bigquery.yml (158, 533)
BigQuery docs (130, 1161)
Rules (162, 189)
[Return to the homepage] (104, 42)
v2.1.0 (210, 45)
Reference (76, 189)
...
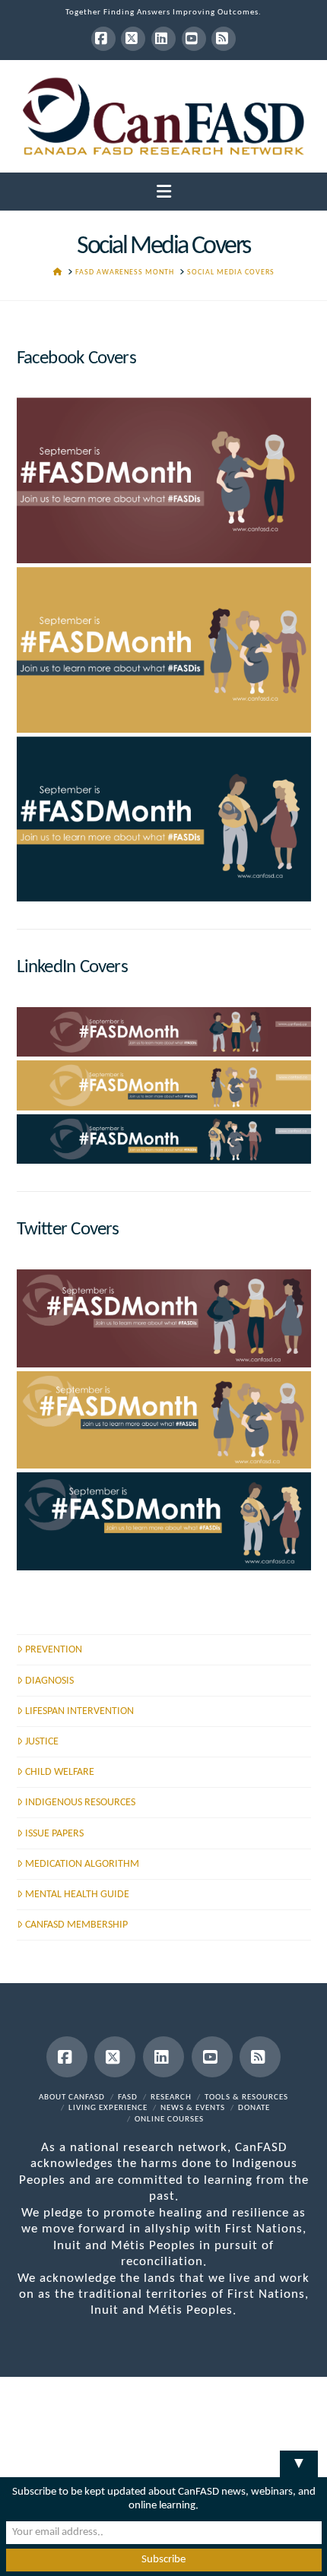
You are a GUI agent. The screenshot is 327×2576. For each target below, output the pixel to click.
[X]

**EXERCISE REQUIREMENTS**
A word-for-word copy of the lines above from the one with "BigQuery docs (130, 1161)" through the one with "Reference (76, 189)", inclusive, is the only output wanted.

**ANSWER TO THIS TASK**
BigQuery docs (130, 1161)
Rules (162, 189)
[Return to the homepage] (104, 42)
v2.1.0 (210, 45)
Reference (76, 189)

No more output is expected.